- **Data provided**:

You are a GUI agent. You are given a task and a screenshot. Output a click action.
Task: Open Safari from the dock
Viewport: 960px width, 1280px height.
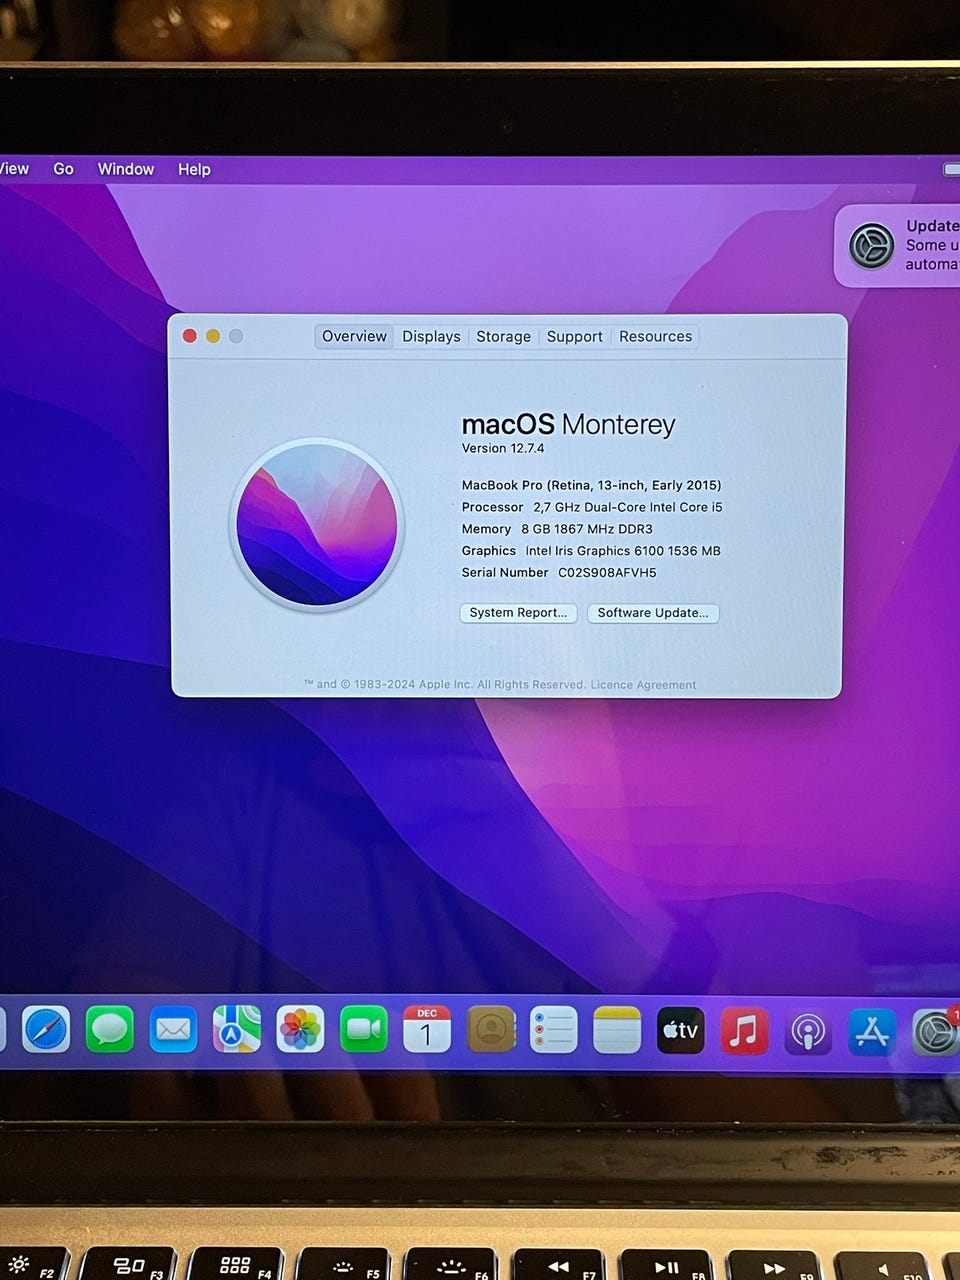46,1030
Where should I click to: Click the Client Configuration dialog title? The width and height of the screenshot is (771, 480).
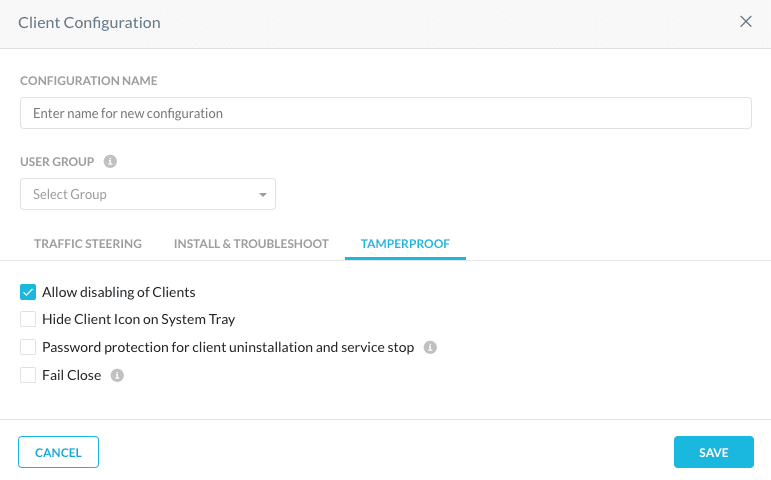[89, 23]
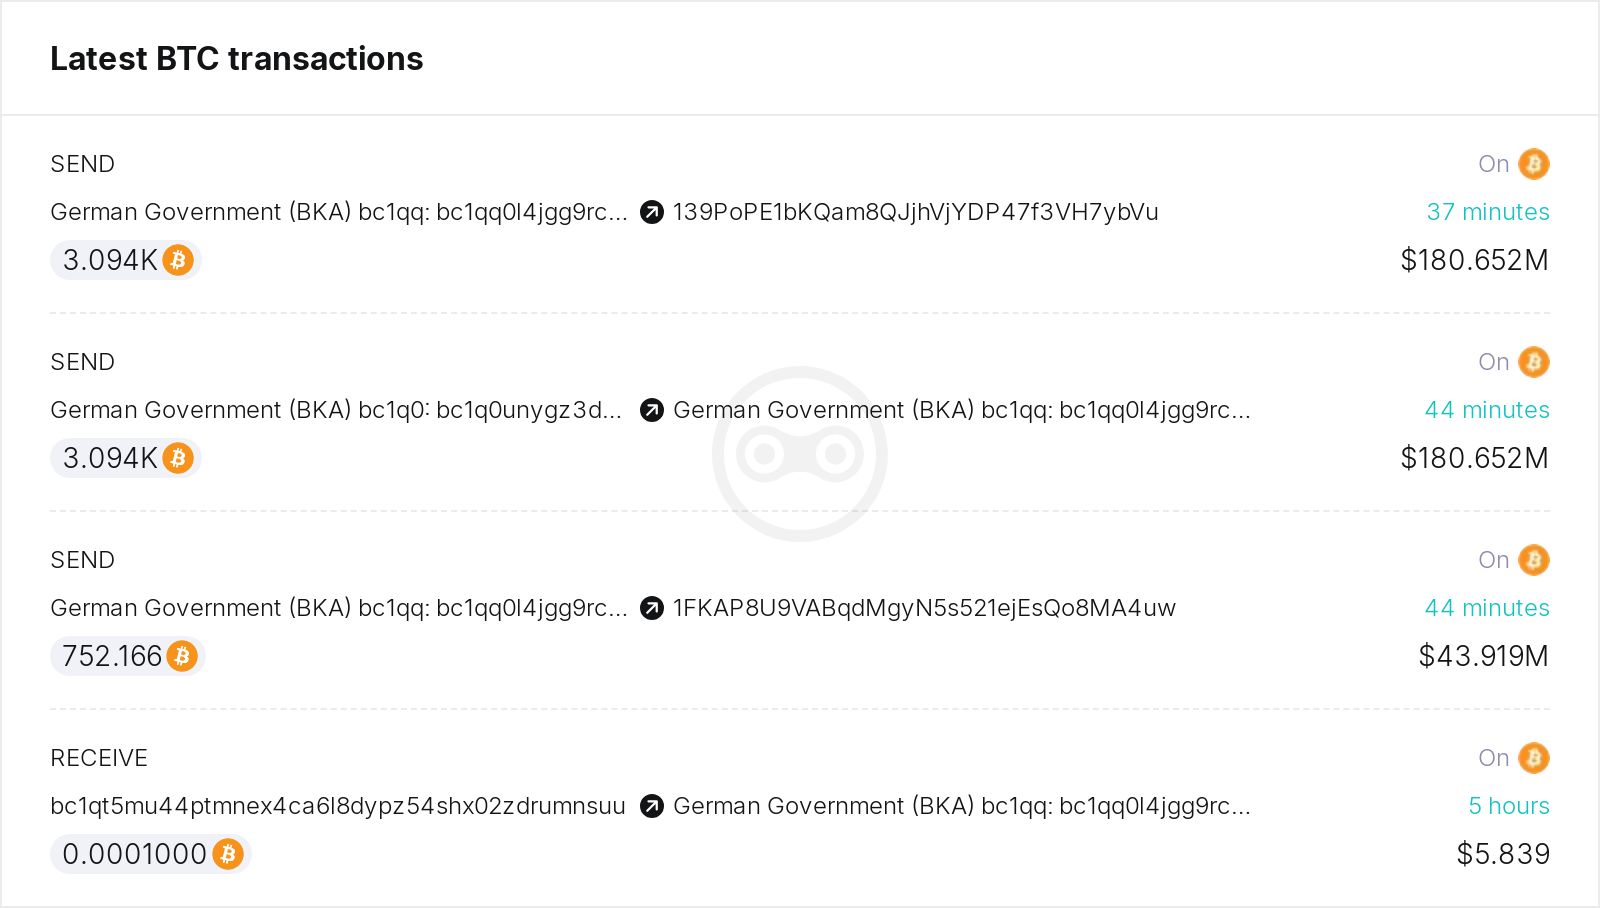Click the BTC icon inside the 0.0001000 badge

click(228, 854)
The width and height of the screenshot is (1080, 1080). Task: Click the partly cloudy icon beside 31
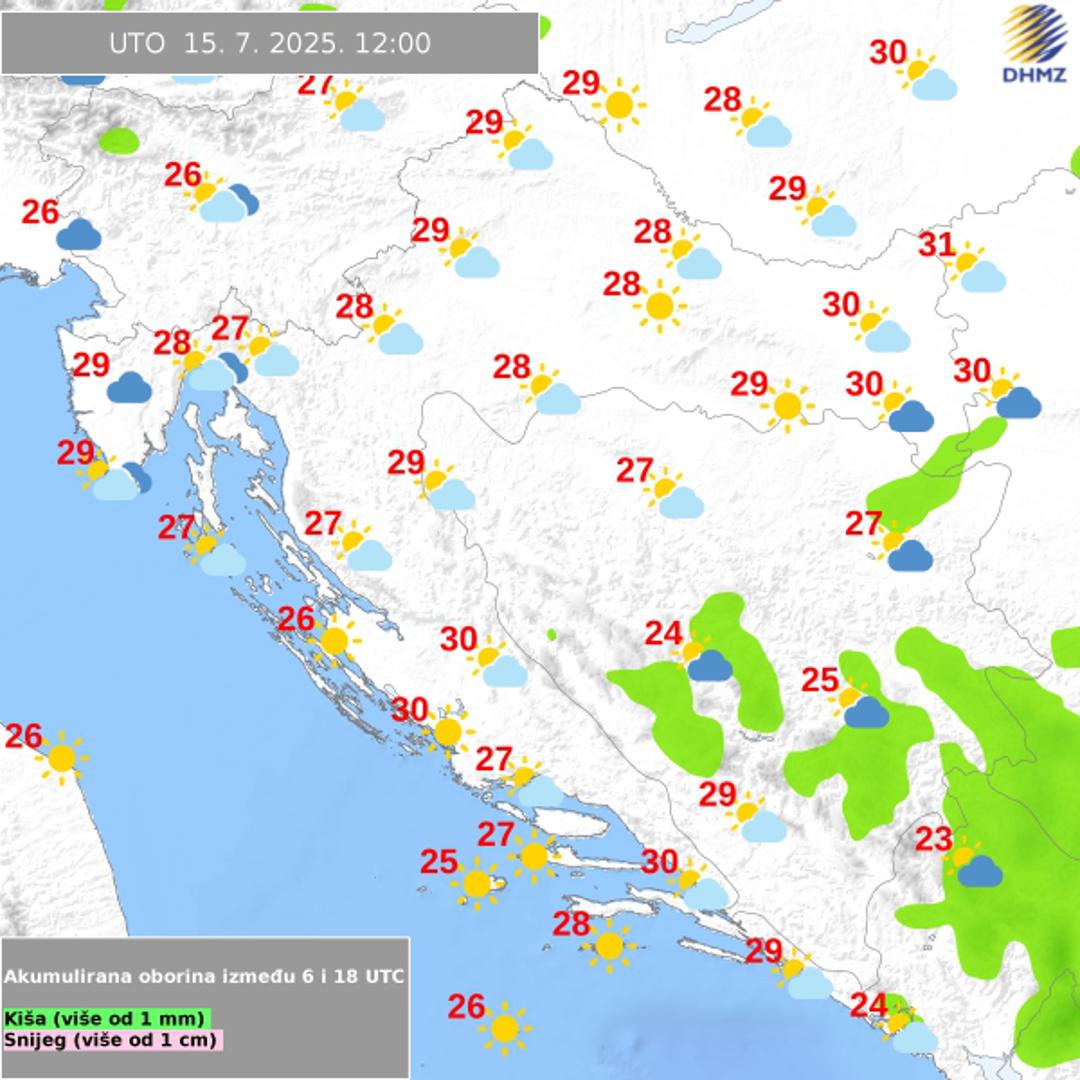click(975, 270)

- **The task**: Output the records exactly. Drop the images.

- **Expected answer**:
You are a GUI agent. You are given a task and a screenshot. Output a click action.
Task: Open Safari from the dock
Viewport: 960px width, 1280px height.
46,1030
Where should I click to: Click the Client Configuration dialog title? The width and height of the screenshot is (771, 480).
[89, 23]
Click the BTC icon inside the 0.0001000 badge

click(228, 854)
The width and height of the screenshot is (1080, 1080). Task: Click the partly cloudy icon beside 31
click(975, 270)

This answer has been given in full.